My clinical was a lot of work, but good. My instructor is a French lady who is very funny, very thorough and very rigorous. She's the kind of teacher who expects a lot of you, but will help me become a better nurse. It was all good this week.

Tonight, my son is here. I'm whipping up a dinner of chicken and mashed potatoes, and then, I imagine, a game of "Settlers of Cataan" with my kids, and then we're watching "Pirate Radio." My kind of Friday night.
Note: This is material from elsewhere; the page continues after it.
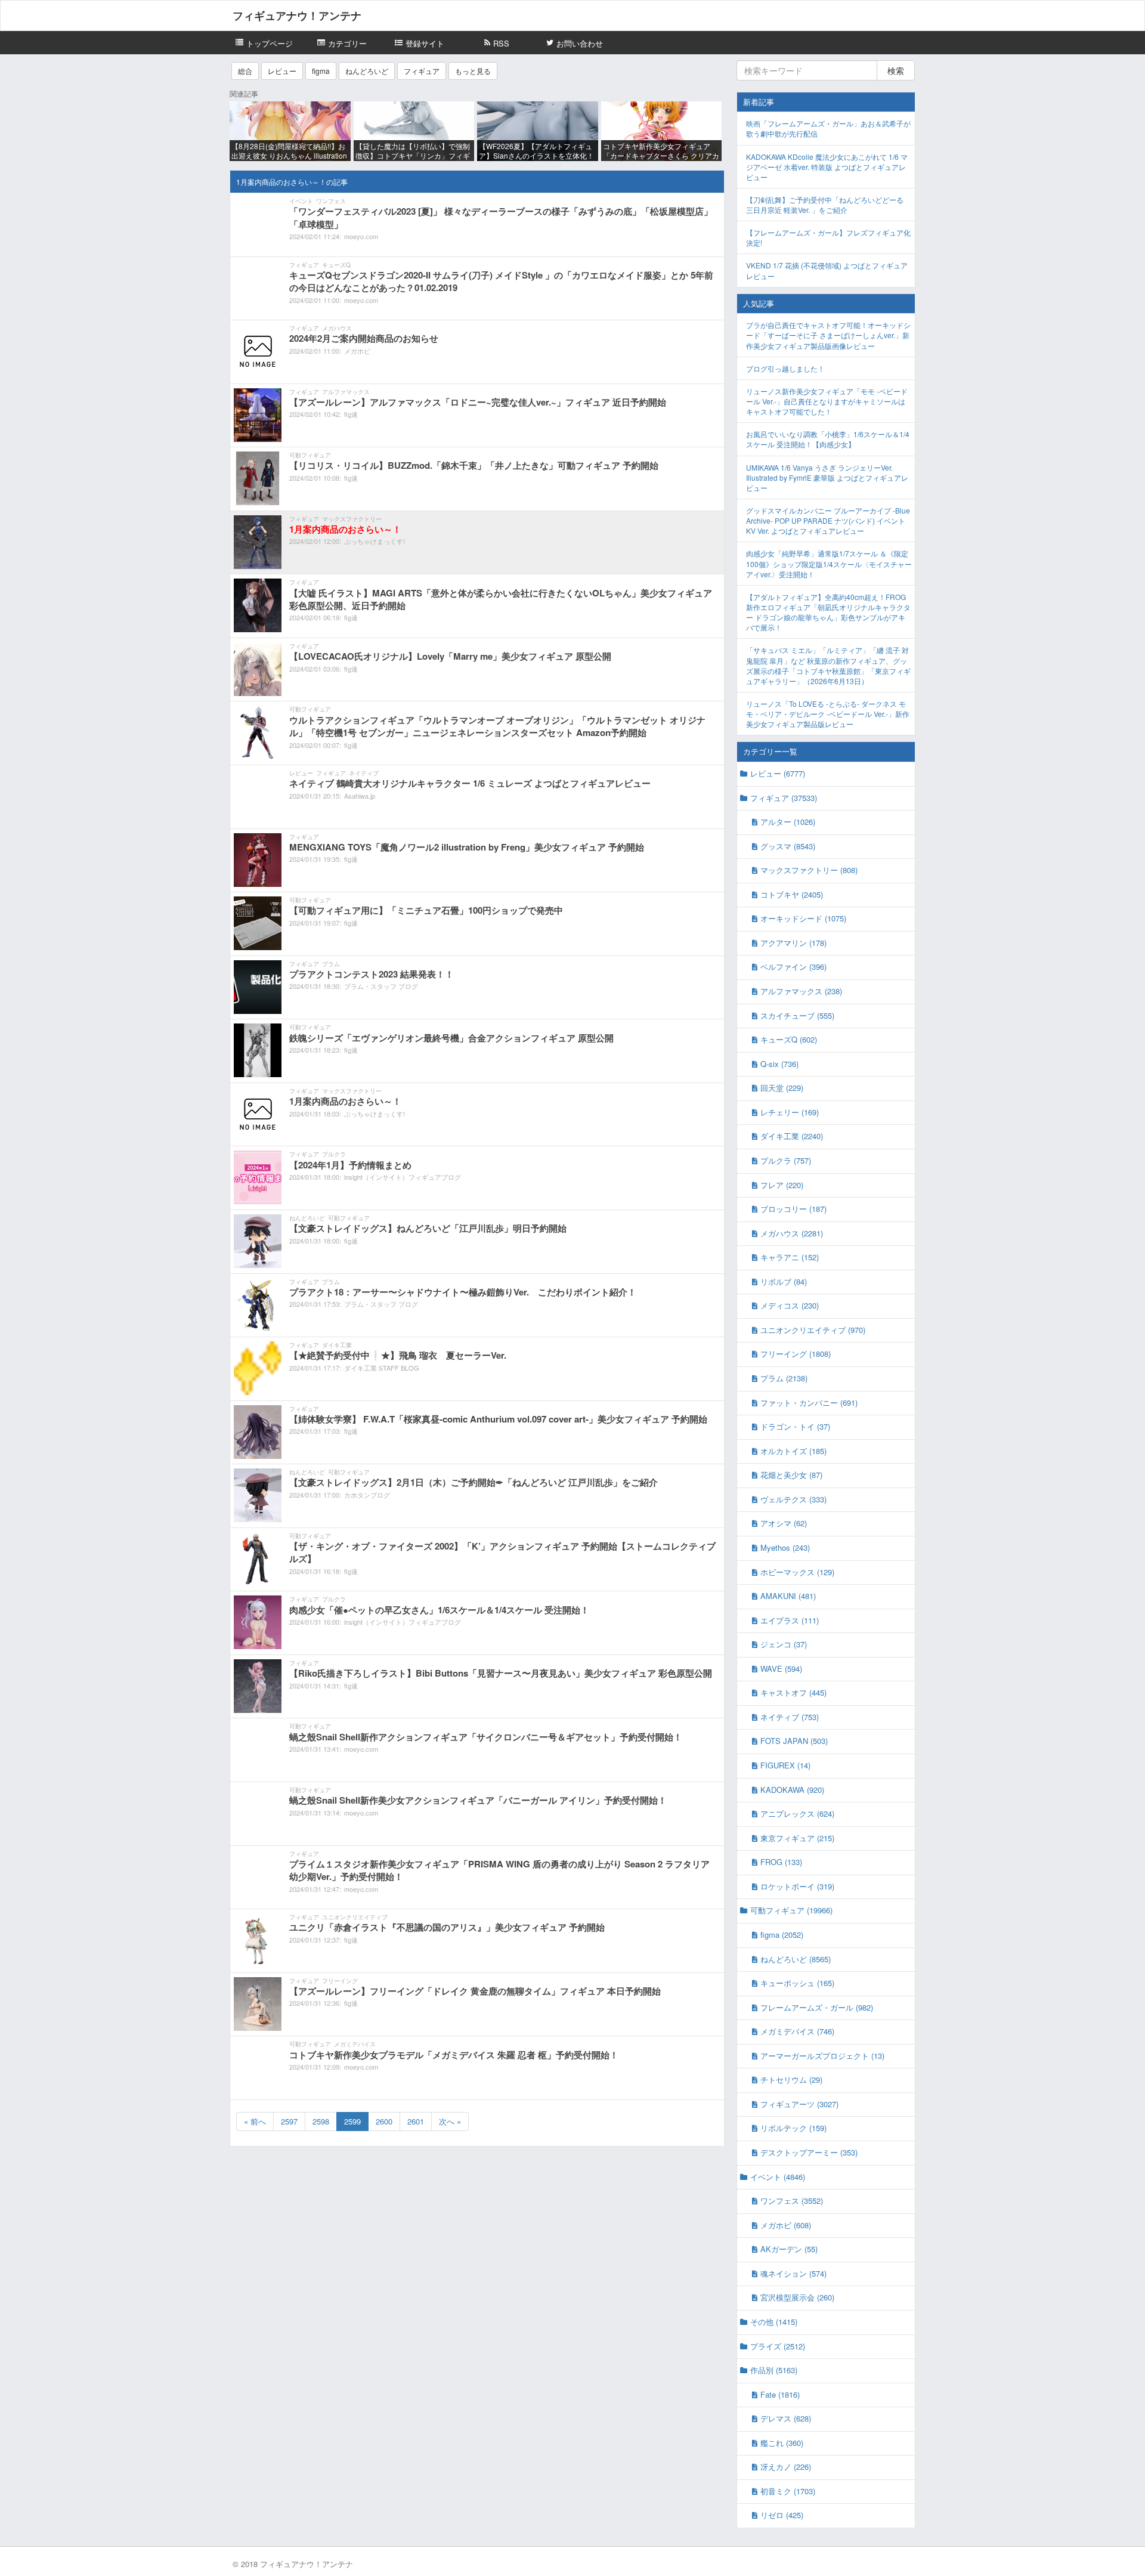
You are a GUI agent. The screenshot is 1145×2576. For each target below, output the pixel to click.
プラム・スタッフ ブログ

1. Song of the American Consul/Quartermaster Son- Jamie O'Reilly and Michael Smith
2. Brown-Eyed Girl- Van Morrison
3. Early Morning Rain- Peter, Paul and Mary
4. Dead Set On Destruction- Husker Du
5. It's All Right- J.J. Jackson
6. One After 909- The Beatles
7. My Heroes Have Always Been Cowboys- Willie Nelson
8. I'm Shakin'- The Blasters
9. I Found Out About You- The Gin Blossoms
10. I Zimbra- The Talking Heads

1. I know both of the musicians. Michael wrote one of my favorite songs, "The Dutchman," which Steve Goodman covered wonderfully.
2. I remember hearing this song as a young kid in 1967. I never, ever get tired of it.
3. A Gordon Lightfoot classic covered by the Monkees of the folk world-- a band that was manufactured, but was still great.
4. From "Candy Apple Grey," my favorite Husker Du record.
5. I always wondered if this guy was the same J.J. Jackson who was a VJ on MTV in its first years-- same name and sound a lot alike. He wasn't.
6. From the "Let It Be Naked" record-- the "Let It Be" album with Phil Spector's schlocky orchestration and choruses removed.
7. I love me some Willie Nelson.
8. From the great self-titled first Blasters album that came out 29 years ago.
9. These guys were so awesome-- New Miserable Experience was a great record. Then they threw out the guy who wrote all their best songs because he was a drunk (gee-- a guy in the Gin Blossoms was a drunk?) and he killed himself. They reformed a few years ago, but have never matched their early stuff-- this song, Mrs. Rita, etc.
10. From the great "Fear Of Music" album. All nonsense lyrics.